El bautismo le conectaba con un asesino real, uno de los más atroces jamás conocidos: Albert Fish, el verdadero «Vampiro de Brooklyn», también apodado «El hombre lobo de Wysteria», un anciano lánguido y encantador en apariencia que fue ejecutado en la silla eléctrica en 1936 por haber abusado sexualmente de más de cien niños a lo largo de veinticinco años. Fish añadía un número indeterminado de asesinatos que incluían una colección de sevicias estremecedoras: sadismo, coprofagia, canibalismo... Se bebió la sangre de sus víctimas, las desmembró y se comió su carne —especialmente, la de sus traseros— cocinando en ocasiones a los desdichados que atrapaba. Para más inri, no mostró ni asomo de remordimiento; todo lo contrario. Cuando lo sentaron en la silla eléctrica, se entusiasmó al afrontar «el único placer que le faltaba probar: su propia muerte, el delicioso dolor de morir», según el relato de un reportero del Daily News que presenció la ejecución.

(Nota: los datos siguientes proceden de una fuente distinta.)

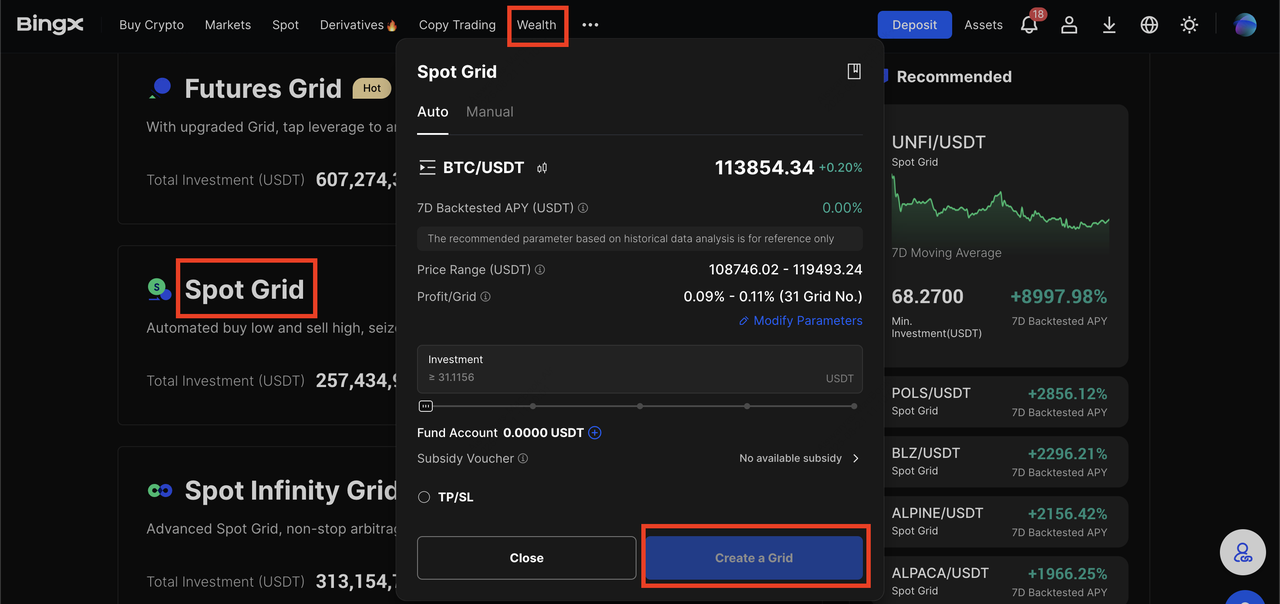
Task: Open the language globe icon
Action: 1149,25
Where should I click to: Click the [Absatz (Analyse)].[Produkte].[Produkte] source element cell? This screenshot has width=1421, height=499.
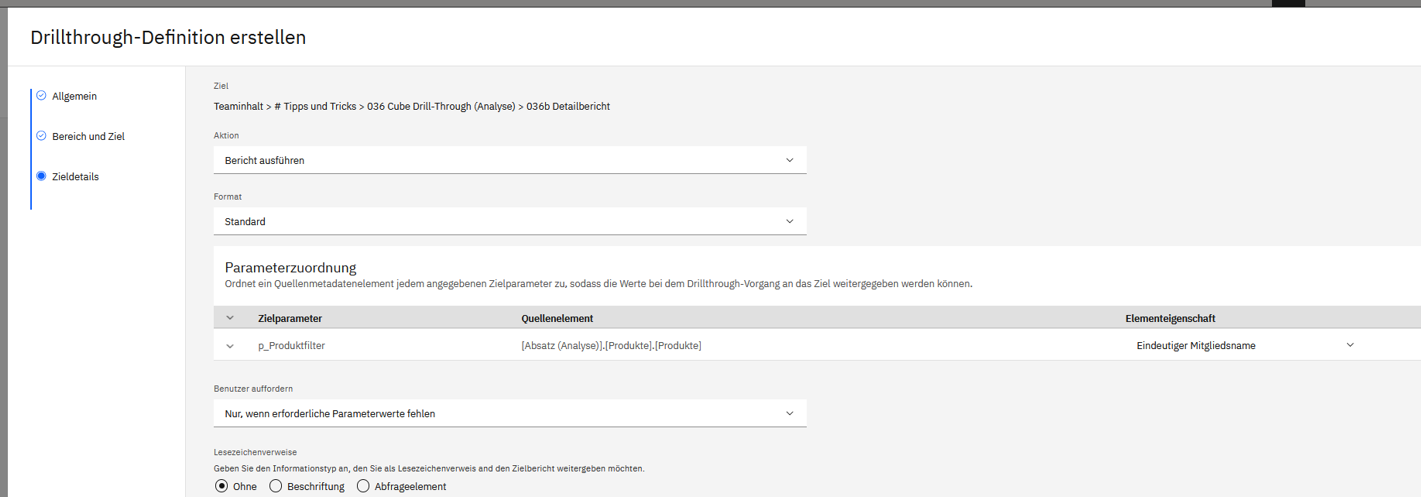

Asignarle a un cantante rock el sobrenombre de uno de los asesinos más infames de la historia de Estados Unidos constituye en sí mismo un ejercicio pop. Demencial, pero pop. Porque la única conexión real entre ambos era Brooklyn. Pero así funciona el metafórico legado de Andy Warhol: como sociedad pop, somos capaces de extraer cualquier sujeto u objeto de gran popularidad en un ámbito determinado —un paquete de cereales para el desayuno, la viñeta de un cómic, un político en un estrado, un asesino en serie—, destilar sus elementos característicos, descontextualizarlo y trasplantarlo a otro contexto totalmente distinto, cambiándole así el significado. Fotografías una botella de Coca-Cola, la enmarcas y dices que es un cuadro.

Si Fish solo se hubiera comido a sus víctimas, sin además bebérselas como un vampiro, únicamente habría recibido el alias de «El hombre lobo de Wysteria» en las calles y los medios de comunicación, y Steele hubiera recibido otro marchamo menos sensacionalista. Porque en los años noventa todavía provocaba cierto asombro utilizar a los psicópatas para vender discos. Hoy estamos tan acostumbrados a esta forma de asociar, a este tipo de pensamiento parabólico, heredero y a la vez sustituto de la hermenéutica judeocristiana, que a nadie le extraña que un cantante y un criminal compartan bautismo. Asociamos desvirtuando y remozando conceptos, encontrando conexiones improbables, soplando la realidad en pompas. Aplicando una lógica de caleidoscopio, fractal, de la que el meme virtual es su último formato. «Cuando te “volvías” pop, ya nunca podías ver un letrero de la misma manera que antes. Y, cuando pensabas pop, ya nunca podías ver Norteamérica con los mismos ojos», dice Warhol en POPism. The Warhol Sixties, el libro que recoge sus diarios. Eso hacemos a diario en Twitter y en Whatsapp.

Desde esa forma de mirar traviesa que nos enseñó el loco del pelo blanco, que intercambia lo superficial y lo profundo, donde los adultos se pueden comportar como niños y una puñetera lata de sopa puede reivindicarse como arte, Peter Steele y Albert Fish encajan, como encajan en una de mis listas de reproducción de música Transylvania, el único tema instrumental del primer álbum de Iron Maiden, y Transylvania 12345, la canción cantada a dúo por Elmo y el Conde Draco en la banda sonora de Sesame Street: Elmo Says Boo!, un especial de Halloween de 1997 donde los dos mencionados teleñecos comparten micrófono. Las dos canciones remiten a una sustancia común, aunque pertenezcan a géneros distintos. Otra de las tonadas del Conde Draco en el mencionado disco se titula Bones (Inside of you), o sea «Huesos (dentro de ti)». Si ahora me sacara de la manga una metáfora inmisericorde con Albert Fish quizás escandalizaría a algún lector... pero lo justo. El pop, en última instancia —y cuando se interpreta bien—, es un juego, una fábrica de entretenimiento, un recreo intelectual que nos ayuda a navegar por el frenesí social y sobrellevar nuestros miedos y desconciertos. Como los propios teleñecos.

Gracias precisamente a esa potencia alegórica, el Conde Draco, un aparente vampiro de chufla, sobrevivió al cantante de Type O Negative, quien murió con más pena que gloria diabólica, precisamente por tomarse su apodo en serio.